This gives the far right good culture-war reasons to side with Israel and a political opportunity in doing so. There’s no better way to discredit the left’s philosophical belief in “rule by experts” than to highlight the reprehensible moral attitudes of the schools that are supposed to produce all that expertise—and that churn out most of Europe’s mainstream political class.
Of greater interest to the insurgent right, however, are the implications of the Israeli crisis for European immigration policy. Europeans have been shocked at the scale of pro-Hamas protests this month. Even commentators in left-leaning publications such as Germany’s Der Spiegel now admit that many of the people waving Hamas flags and cheering the murder of Jewish babies are immigrants from the Middle East or their descendants.
One thing everyone in Europe seems to know but hardly anyone in the mainstream wants to discuss is that the Continent is failing to assimilate these migrants, especially concerning values such as pluralism. The people who will talk about this are on the right, and support for Israel is becoming a convenient tool with which to embarrass the pro-immigration left.

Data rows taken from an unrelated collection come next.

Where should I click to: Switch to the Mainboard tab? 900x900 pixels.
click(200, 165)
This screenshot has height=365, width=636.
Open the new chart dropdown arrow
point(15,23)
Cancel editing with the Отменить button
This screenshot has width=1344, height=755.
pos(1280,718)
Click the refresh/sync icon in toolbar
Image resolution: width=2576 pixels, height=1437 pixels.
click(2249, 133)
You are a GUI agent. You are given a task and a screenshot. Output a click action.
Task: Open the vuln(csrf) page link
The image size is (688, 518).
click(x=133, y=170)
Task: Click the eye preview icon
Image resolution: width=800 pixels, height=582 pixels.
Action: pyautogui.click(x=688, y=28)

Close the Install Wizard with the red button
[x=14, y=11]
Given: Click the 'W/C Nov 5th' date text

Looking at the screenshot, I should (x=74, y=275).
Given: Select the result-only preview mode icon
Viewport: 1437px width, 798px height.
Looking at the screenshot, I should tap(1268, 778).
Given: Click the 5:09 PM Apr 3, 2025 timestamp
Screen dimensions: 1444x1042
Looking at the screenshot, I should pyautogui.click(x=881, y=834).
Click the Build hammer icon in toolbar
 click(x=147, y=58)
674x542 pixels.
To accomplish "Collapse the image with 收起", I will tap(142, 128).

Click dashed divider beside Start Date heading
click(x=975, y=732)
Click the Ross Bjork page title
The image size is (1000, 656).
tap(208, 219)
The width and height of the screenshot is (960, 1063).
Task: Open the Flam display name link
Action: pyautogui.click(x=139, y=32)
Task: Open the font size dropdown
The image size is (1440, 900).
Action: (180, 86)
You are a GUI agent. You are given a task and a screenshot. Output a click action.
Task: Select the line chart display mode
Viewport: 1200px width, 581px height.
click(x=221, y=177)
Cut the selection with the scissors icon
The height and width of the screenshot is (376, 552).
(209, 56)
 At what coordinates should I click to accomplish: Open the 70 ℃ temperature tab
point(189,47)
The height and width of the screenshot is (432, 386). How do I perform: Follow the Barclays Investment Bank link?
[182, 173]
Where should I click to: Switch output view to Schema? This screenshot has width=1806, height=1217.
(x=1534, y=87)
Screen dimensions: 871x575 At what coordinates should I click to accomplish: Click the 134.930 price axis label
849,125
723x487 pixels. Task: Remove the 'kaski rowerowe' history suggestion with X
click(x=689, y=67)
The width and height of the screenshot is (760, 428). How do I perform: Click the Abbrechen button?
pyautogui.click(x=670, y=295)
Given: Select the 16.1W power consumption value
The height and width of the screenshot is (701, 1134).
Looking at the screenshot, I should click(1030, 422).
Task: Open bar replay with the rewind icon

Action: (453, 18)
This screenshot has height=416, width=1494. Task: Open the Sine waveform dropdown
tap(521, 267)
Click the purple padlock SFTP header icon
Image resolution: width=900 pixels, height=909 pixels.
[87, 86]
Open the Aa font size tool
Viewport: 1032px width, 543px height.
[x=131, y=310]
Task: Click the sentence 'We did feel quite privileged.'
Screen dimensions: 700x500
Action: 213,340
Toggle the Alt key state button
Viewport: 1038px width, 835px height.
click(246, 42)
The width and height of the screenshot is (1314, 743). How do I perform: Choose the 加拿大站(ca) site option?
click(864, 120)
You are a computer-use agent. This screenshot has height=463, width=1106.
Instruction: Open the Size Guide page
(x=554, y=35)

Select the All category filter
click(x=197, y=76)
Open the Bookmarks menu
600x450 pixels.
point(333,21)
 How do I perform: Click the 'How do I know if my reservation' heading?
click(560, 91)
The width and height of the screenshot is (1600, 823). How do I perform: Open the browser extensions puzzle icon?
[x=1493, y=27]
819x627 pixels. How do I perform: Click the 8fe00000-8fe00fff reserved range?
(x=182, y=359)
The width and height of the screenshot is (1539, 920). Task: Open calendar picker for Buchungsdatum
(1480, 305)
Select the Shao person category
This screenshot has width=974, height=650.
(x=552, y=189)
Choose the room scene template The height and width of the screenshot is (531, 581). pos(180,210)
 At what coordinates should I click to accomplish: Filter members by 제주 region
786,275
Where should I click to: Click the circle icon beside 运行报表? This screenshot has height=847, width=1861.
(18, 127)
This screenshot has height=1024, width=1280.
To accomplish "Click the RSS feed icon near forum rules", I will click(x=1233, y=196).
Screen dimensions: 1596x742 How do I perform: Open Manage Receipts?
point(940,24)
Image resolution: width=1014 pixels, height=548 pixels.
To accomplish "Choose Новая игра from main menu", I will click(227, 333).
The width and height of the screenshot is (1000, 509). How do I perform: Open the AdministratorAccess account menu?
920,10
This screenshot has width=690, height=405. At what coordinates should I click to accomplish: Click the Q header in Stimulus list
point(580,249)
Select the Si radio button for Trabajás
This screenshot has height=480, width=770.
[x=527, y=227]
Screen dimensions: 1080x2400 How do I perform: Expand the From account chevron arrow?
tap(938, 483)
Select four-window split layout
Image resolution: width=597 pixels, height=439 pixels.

Two lessons emerge. If the left won’t defend Western values in relation to Israel and the Jews, the far right will, and in ways the left doesn’t like. Consider that while left-leaning politicians still can’t say what they will do to ensure immigrants adopt Western values, the right has a ready answer: Keep the immigrants out.
Meanwhile, these political movements on the right are adopting pro-Israel rhetoric because they’ve figured out this reflects the moral sensibilities of large swathes of the European public. Allegations of anti-Semitism are an effective cudgel against immigrants (or against parties of the right) only because European voters view respect for Jews as a core value.
Britain’s Labour was reminded of this when it got wiped out in a 2019 election dominated by fights about Mr. Corbyn’s anti-Semitic attitudes. Who else wants to make the same mistake?